━━ Extracted records ━━
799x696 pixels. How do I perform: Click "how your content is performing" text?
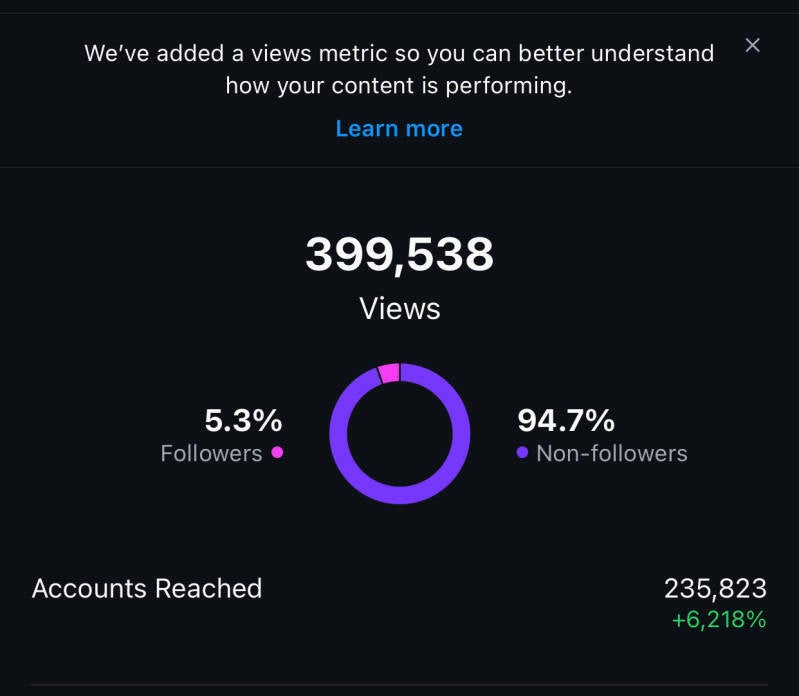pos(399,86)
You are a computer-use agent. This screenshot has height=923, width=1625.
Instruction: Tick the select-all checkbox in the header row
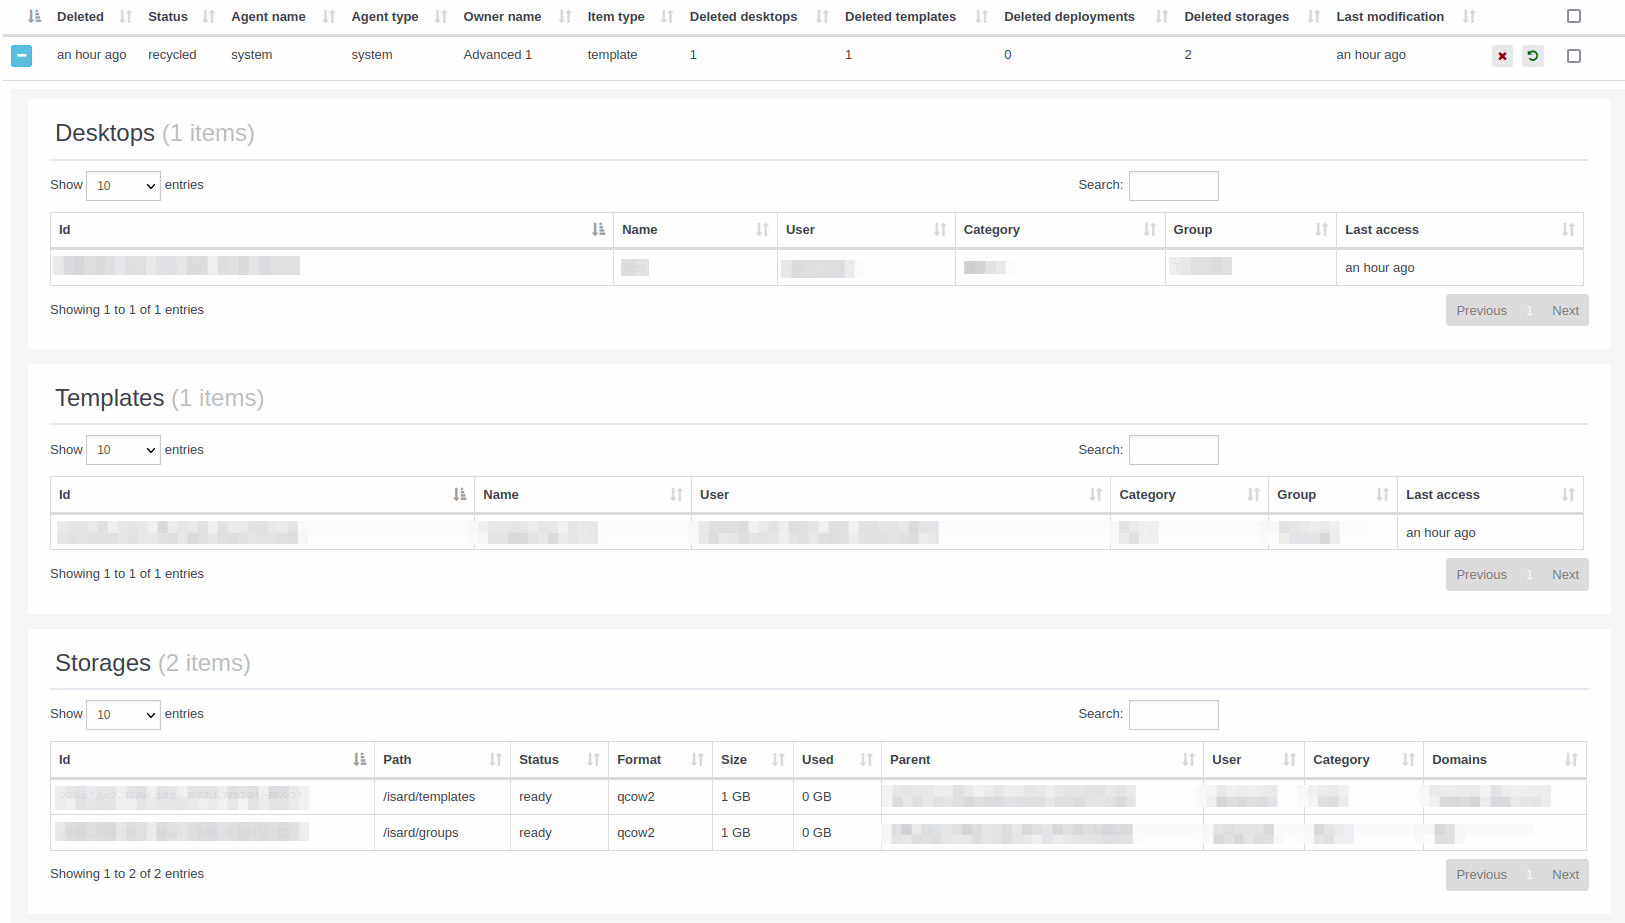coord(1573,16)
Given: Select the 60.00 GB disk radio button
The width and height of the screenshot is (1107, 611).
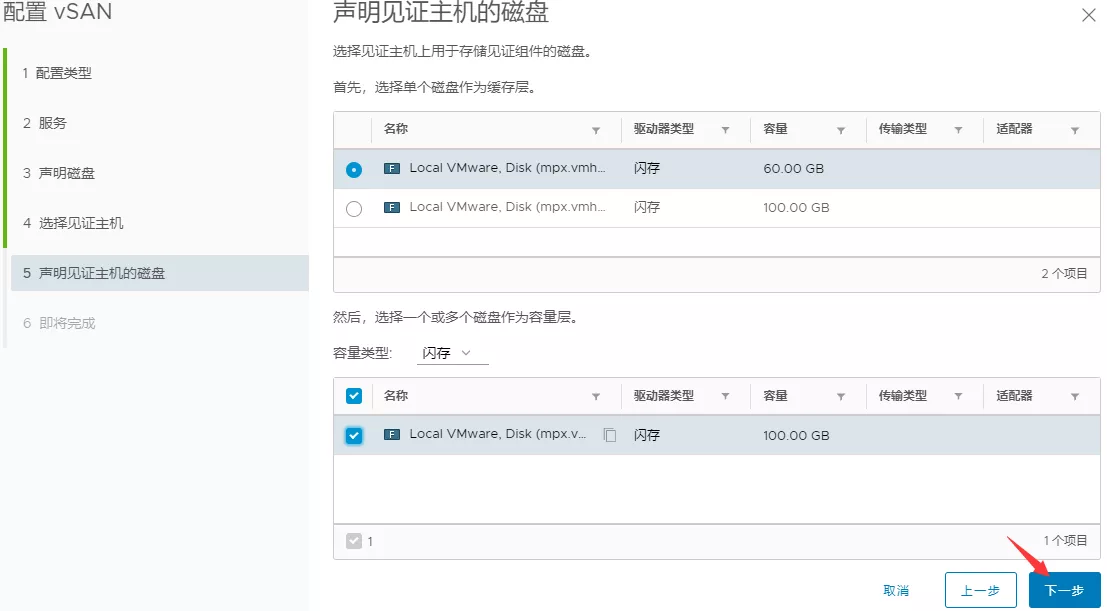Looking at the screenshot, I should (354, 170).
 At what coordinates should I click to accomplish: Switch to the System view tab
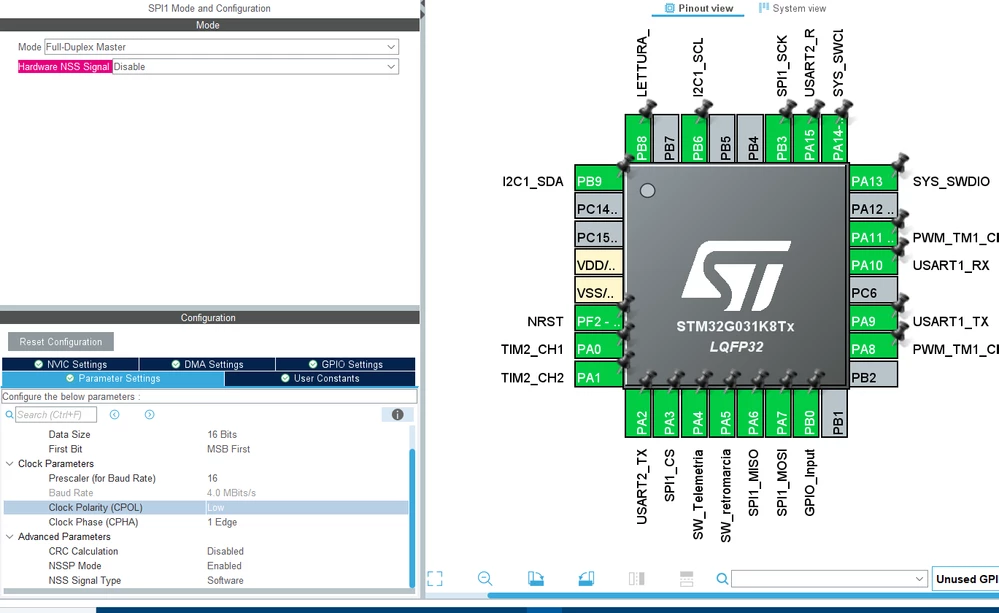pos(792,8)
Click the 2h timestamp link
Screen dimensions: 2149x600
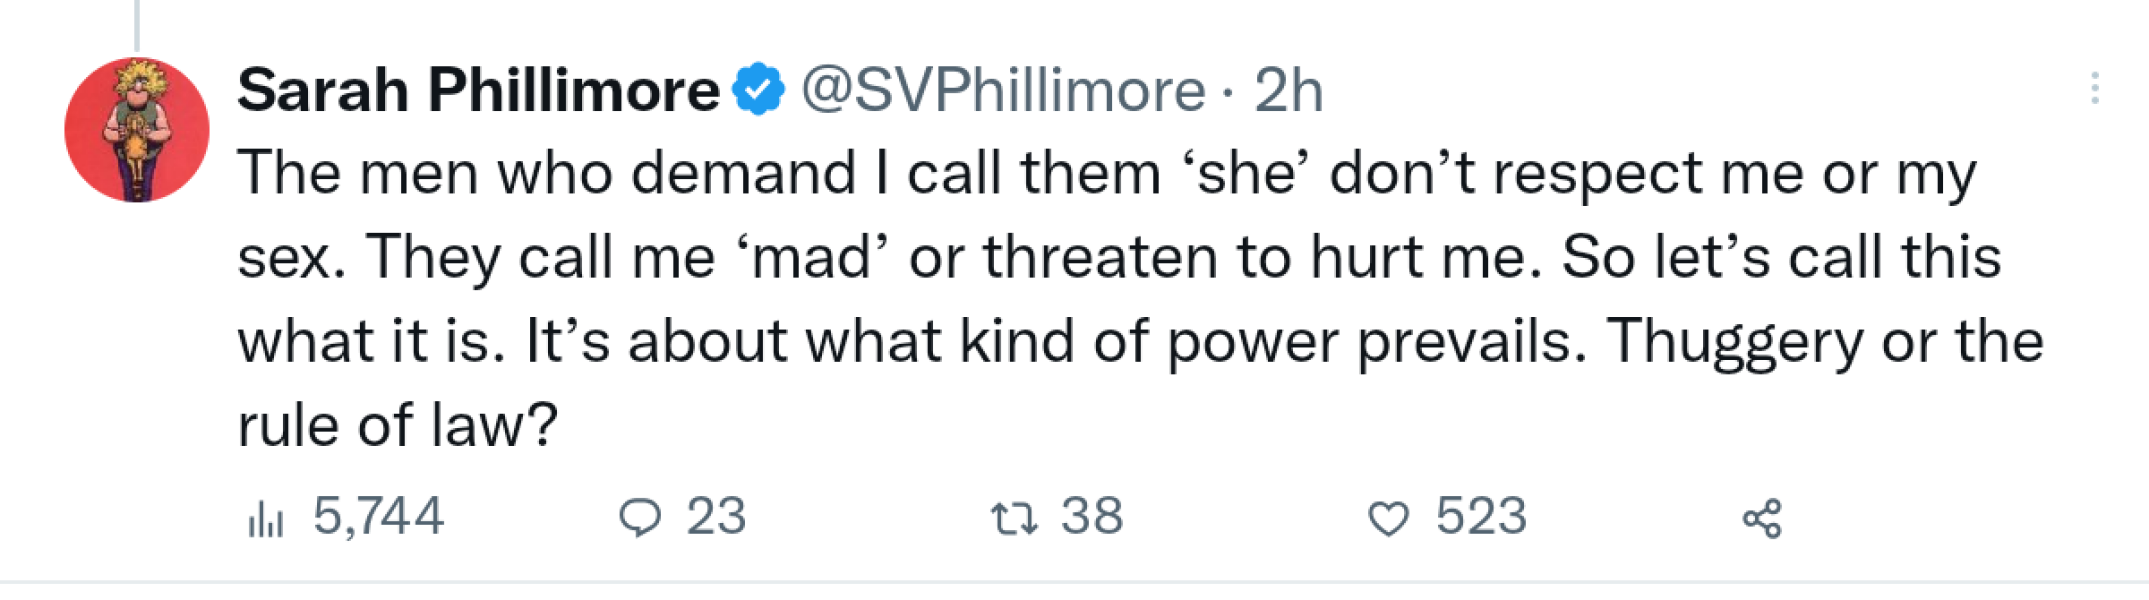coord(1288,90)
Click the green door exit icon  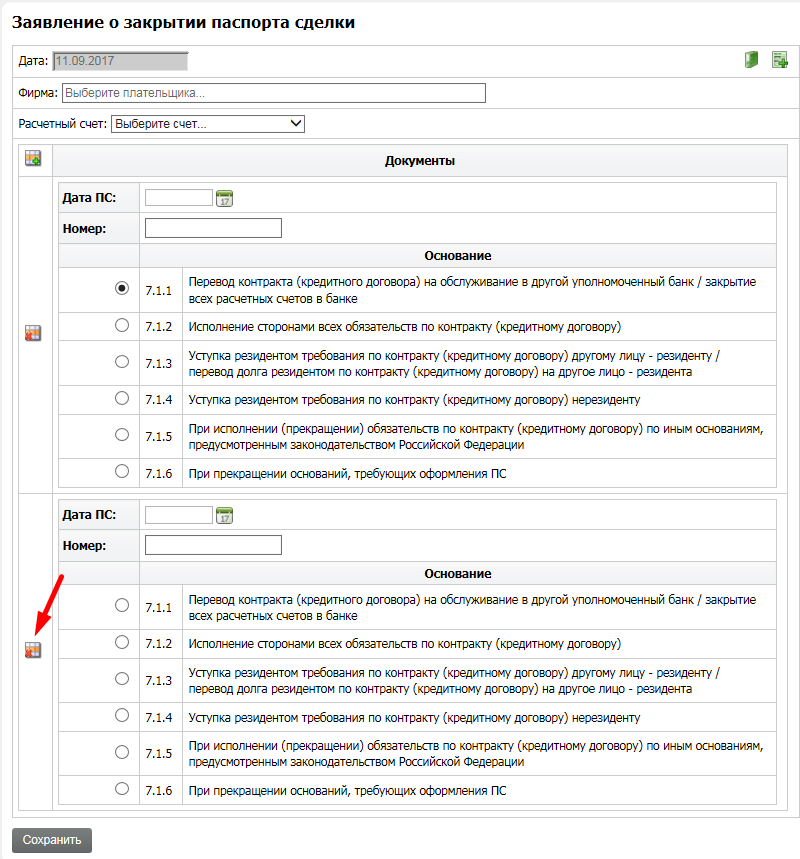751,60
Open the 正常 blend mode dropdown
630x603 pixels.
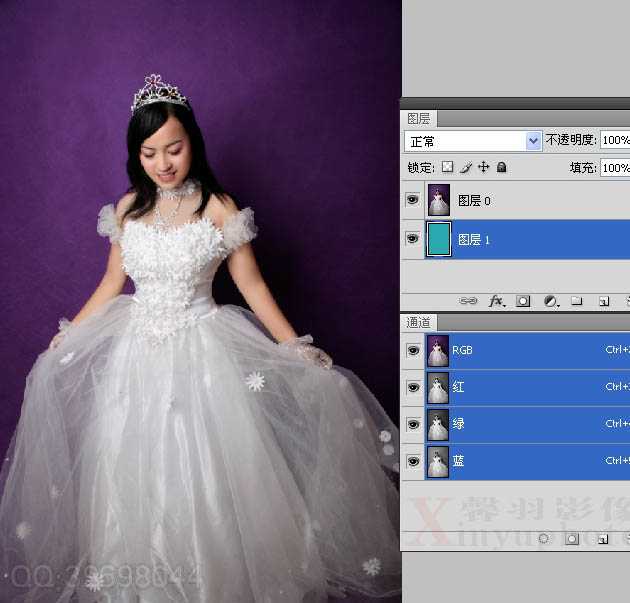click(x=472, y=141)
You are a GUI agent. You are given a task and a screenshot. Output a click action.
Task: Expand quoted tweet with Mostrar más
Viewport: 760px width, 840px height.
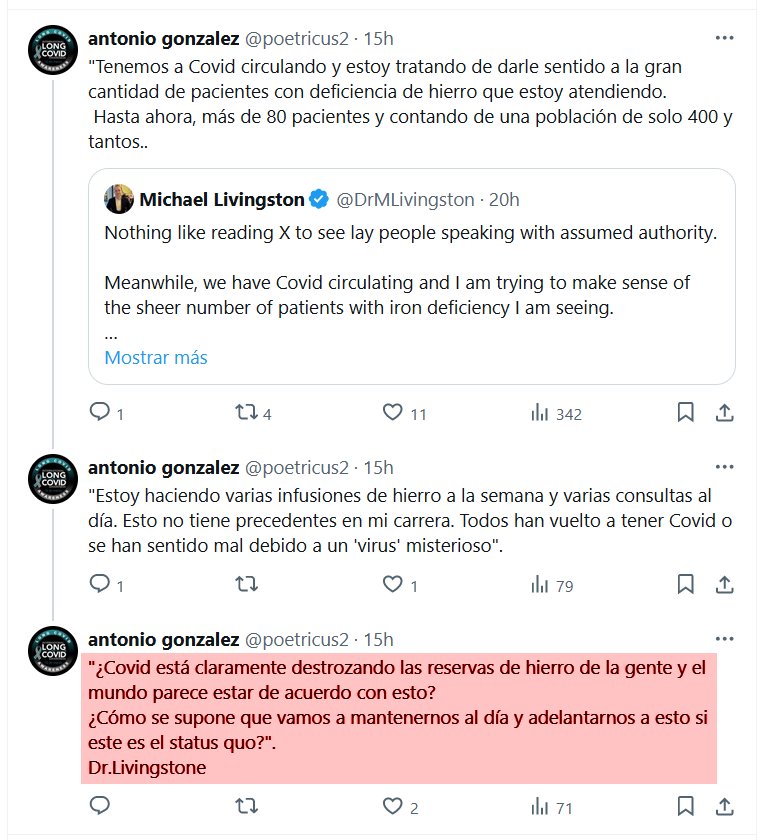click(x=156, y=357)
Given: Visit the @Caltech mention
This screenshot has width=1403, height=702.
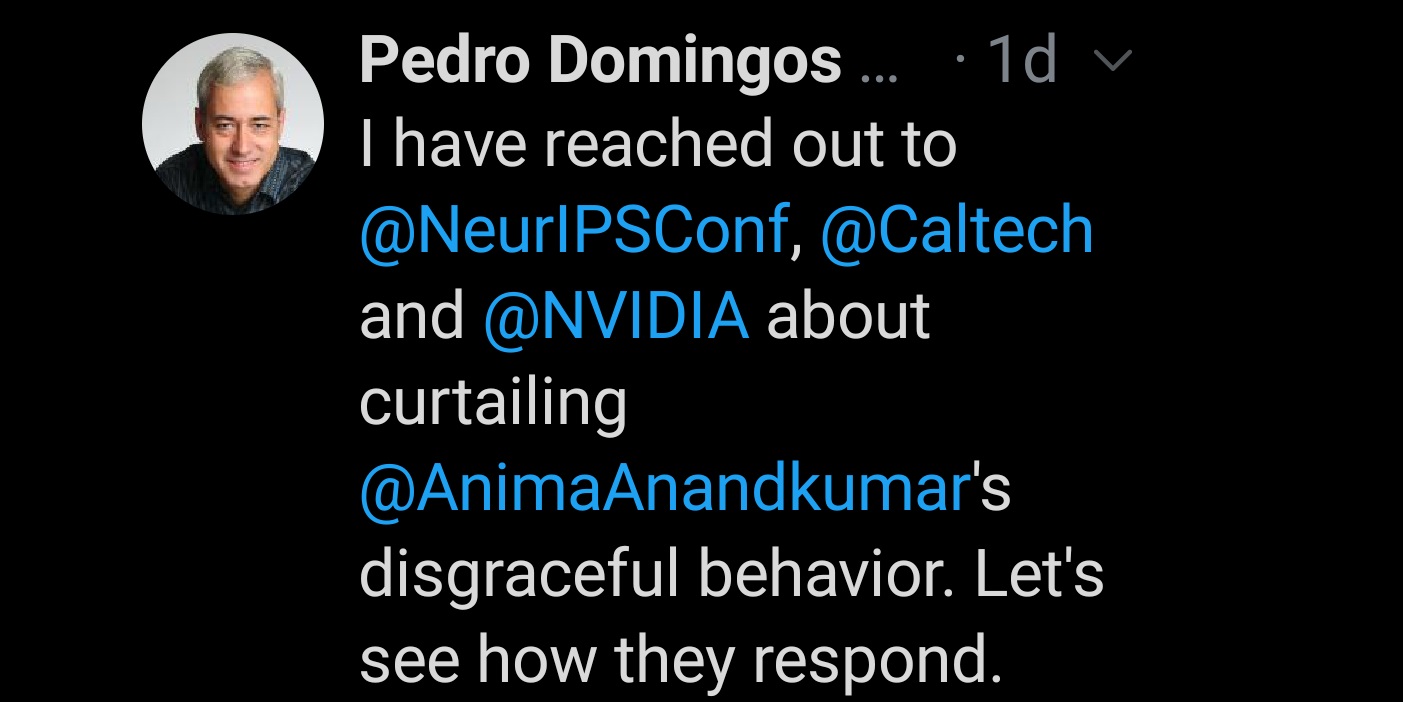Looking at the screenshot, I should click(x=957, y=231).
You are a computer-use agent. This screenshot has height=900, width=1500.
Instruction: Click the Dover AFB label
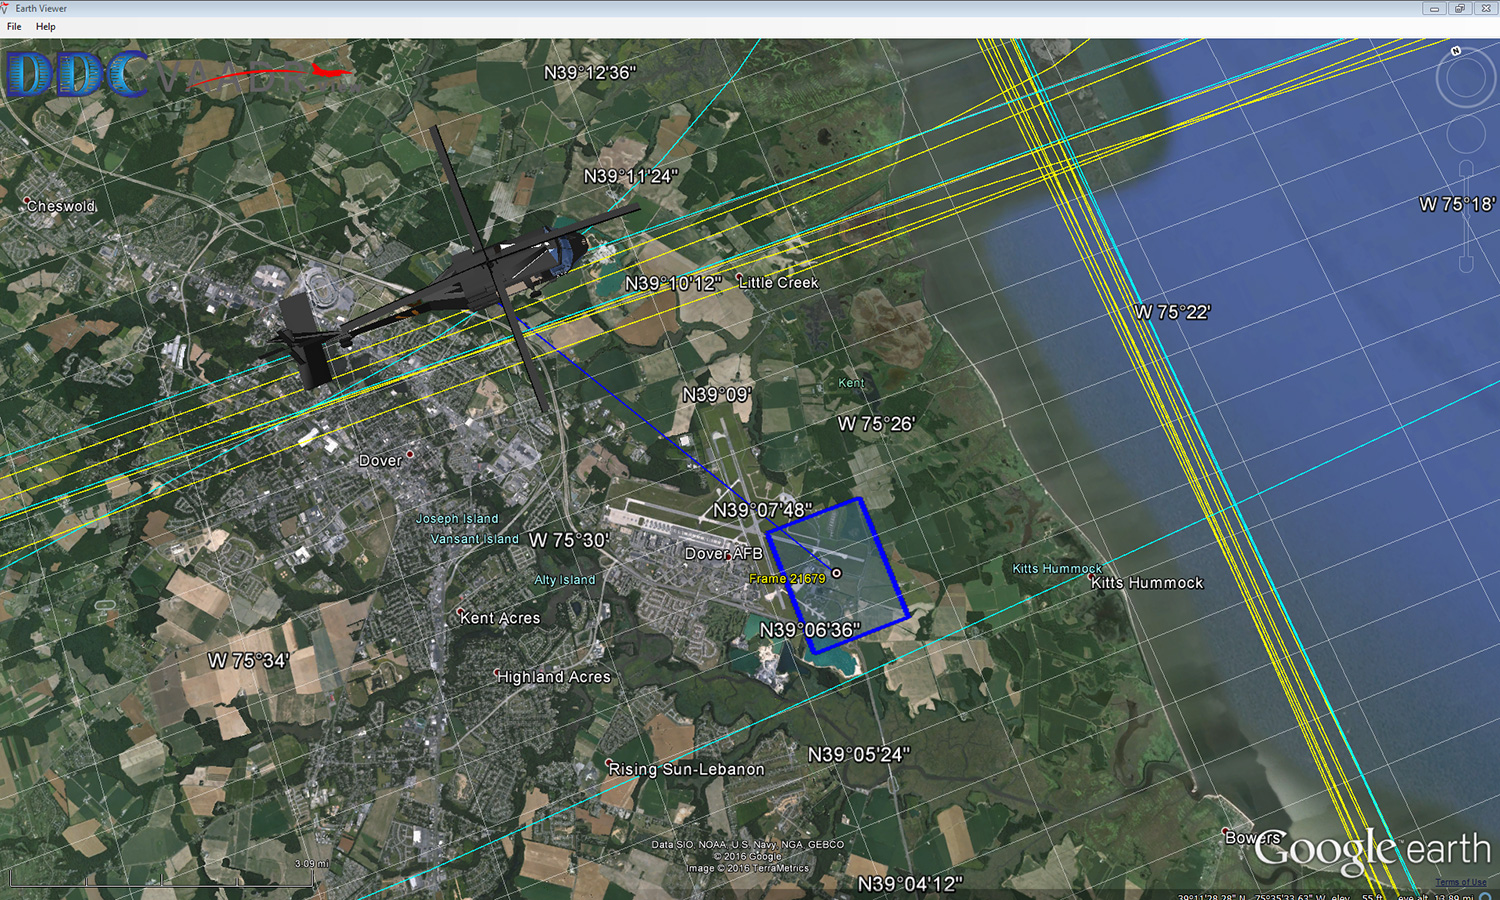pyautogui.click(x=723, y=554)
━━━
### Task objective
Since the pictures are not part of the copy, please transcribe only the lines above from the one with "Open the 正常 blend mode dropdown" through the one with "Given: Visit the @Caltech mention", exactly and with both ends.

### Reply
Open the 正常 blend mode dropdown
630x603 pixels.
click(x=472, y=141)
You are a GUI agent. You are given a task and a screenshot. Output a click action.
Task: Expand quoted tweet with Mostrar más
Viewport: 760px width, 840px height.
click(x=156, y=357)
Given: Visit the @Caltech mention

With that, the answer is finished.